TASK DESCRIPTION:
Repeat the entries. Each one must match exactly.
### ENTRIES SHOWN
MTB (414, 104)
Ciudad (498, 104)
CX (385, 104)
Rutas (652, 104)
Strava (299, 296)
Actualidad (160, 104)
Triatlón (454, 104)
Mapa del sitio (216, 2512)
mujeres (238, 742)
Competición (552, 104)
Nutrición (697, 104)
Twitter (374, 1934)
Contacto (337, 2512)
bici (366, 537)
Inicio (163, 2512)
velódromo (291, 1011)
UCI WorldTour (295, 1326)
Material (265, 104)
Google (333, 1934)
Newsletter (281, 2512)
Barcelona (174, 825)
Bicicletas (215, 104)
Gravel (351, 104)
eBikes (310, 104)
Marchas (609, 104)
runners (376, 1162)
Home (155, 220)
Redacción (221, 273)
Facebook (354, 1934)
######
RESULT OF THE TASK:
MTB (414, 104)
Ciudad (498, 104)
CX (385, 104)
Rutas (652, 104)
Strava (299, 296)
Actualidad (160, 104)
Triatlón (454, 104)
Mapa del sitio (216, 2512)
mujeres (238, 742)
Competición (552, 104)
Nutrición (697, 104)
Twitter (374, 1934)
Contacto (337, 2512)
bici (366, 537)
Inicio (163, 2512)
velódromo (291, 1011)
UCI WorldTour (295, 1326)
Material (265, 104)
Google (333, 1934)
Newsletter (281, 2512)
Barcelona (174, 825)
Bicicletas (215, 104)
Gravel (351, 104)
eBikes (310, 104)
Marchas (609, 104)
runners (376, 1162)
Home (155, 220)
Redacción (221, 273)
Facebook (354, 1934)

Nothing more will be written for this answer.